Si l’on considère les 10 meilleures ventes de la maison, elles comptent à elles seules pour 65 % de nos bénéfices, le corollaire étant que 75 % des nos ouvrages ne représentent seulement que 35 % des bénéfices. Notre économie repose donc sur quelques ouvrages de fond dont les ventes sont durables, et quelques succès occasionnels dont il faut toujours se réjouir — nous ne survivons que parce que nous vendons, parfois, des livres. (Pour les spécialistes avides de chiffres, les mises en place de nos livres oscillent entre ± 400 et ± 1200 exemplaires, et notre taux de retour moyen est de 17 %.)

Venons-en aux librairies. Notre diffuseur-distributeur BLDD peut livrer nos ouvrages à plus de 25.000 points de vente, mais dans les faits, entre 2011 et 2020, seules 2 456 librairies ont vendu 1 ou plusieurs de nos livres, la grande majorité n’en ayant vendu qu’un seul (d’après le Syndicat de la librairie française, la France compte 3200 espaces de ventes dont l’activité principale est la vente de livres). Plus intéressant est de noter que les ventes principales sont le fait d’un nombre vraiment réduit de librairies : les 30 librairies où nos ouvrages ont le plus de succès génèrent 45 % des ventes ; 100 librairies génèrent 65 % des ventes ; et 250 d’entre elles génèrent 80 % des ventes.

En résumé, 10 % des 2456 librairies qui ont vendu un ou plusieurs de nos ouvrages génèrent 80 % des ventes. Il y a donc une « concentration » des ventes, réalisées par un petit nombre de librairies — celles qui veulent bien accepter nos ouvrages dans leurs rayons, selon leur intérêt et leur spécialité. Puisque certains de nos titres, voire la plupart, peuvent être qualifiés de « pointus », il est tout à fait logique que la grande majorité des librairies ne prenne pas nos ouvrages – en dehors de la commande éventuelle et occasionnelle d’un lecteur.

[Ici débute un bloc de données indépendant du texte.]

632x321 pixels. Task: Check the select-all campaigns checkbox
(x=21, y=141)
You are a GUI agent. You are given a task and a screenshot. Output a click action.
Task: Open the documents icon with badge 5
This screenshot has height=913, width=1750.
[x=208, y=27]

Cette situation nous convient très bien : notre objectif n’est pas d’être partout, mais plutôt d’être au bon endroit, et de travailler de près avec les librairies qui acceptent de défendre une matière à penser parfois difficile.

Voilà la liste des 30 premières librairies, qui génèrent donc presque la moitié de nos ventes :



Au-delà du cas Amazon, qui n’est d’ailleurs pas une librairie, ce graphique montre tout autant la concentration des ventes que la diversité des « espaces » grâce auxquelles nous vendons nos ouvrages. Amazon (600.000 employés dans le monde) est en première place, suivi de fnac.com ; en troisième et cinquième place se trouvent deux grosses librairies du Sud-Ouest, qui comptent plusieurs dizaines d’employés ; la sixième position est occupée par une librairie parisienne de petite taille, comparée aux deux précédentes, mais qui défend avec force, depuis des années, nos ouvrages de fond, à la septième place se trouve une « petite » (mais pas pour nous) librairie bruxelloise, qui a à peine un employé, mais soutient, elle aussi, nos livres les plus pointus ; Servidis et Dimedia sont nos (sous-)distributeurs) suisse et canadien ; on y trouve également deux librairies plutôt « universitaires » (Gibert Joseph et la librairie de l’Université libre de Bruxelles, ULB). 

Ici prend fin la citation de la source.